The hectic week is awaiting the grand finale and the bottom line closure to end the long anticipation and the anxiety that controlled the market the entire week. Investors already priced the data and the slowing recovery of the US economy, which resulted in heavy movement across the FX market. Investors unwound their optimism and trust in the US economy and oppositely unwound the pessimism over the outlook for debt-laden Europe.
The dollar index is trading with sideways bias following yesterday extensive losses. The index opened today at 84.49 setting the high of 84.74 and the low at 84.46 and currently trading around 84.56.
The euro advanced on the back of the dollar’s softness and also on eased fears over the outlook as investors exhale their negativity with rather stronger than expected positioning for euro area banks. The pair ended yesterday below the 1.2560 resistance at the 38.2% correction for the downside wave which started from 1.3678 towards the trough at 1.1874 over daily basis. The pair is trading steadily biased sideways following yesterday’s surge and consolidating ahead of the nonfarm payrolls from the US. The pair is seemingly biased lower among the support area at 1.2495 and resistance at 1.2530 over four-hour basis. The pair so far set the high of 1.2532 and low of 1.2480.

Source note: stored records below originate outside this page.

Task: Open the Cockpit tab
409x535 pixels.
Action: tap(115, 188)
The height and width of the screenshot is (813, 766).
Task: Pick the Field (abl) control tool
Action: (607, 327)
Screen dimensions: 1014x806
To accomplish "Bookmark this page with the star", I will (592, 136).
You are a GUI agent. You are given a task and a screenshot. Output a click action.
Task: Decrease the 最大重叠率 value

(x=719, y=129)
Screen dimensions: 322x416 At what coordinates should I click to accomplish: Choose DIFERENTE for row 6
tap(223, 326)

As for sterling, the pound versus the dollar is still hovering around its highest in two months on the back of the dollar’s weakness. The pair is trading in a tight range ahead of the US infamous labor report. The GBPUSD pair opened at 1.5173 recording so far the highest of 1.5213 and low of 1.5148 and currently trading midrange around 1.5205.
The USDJPY fluctuated since this morning recording the peak at 88.20 and reversing lower towards 87.87, slightly off lows set at 87.75.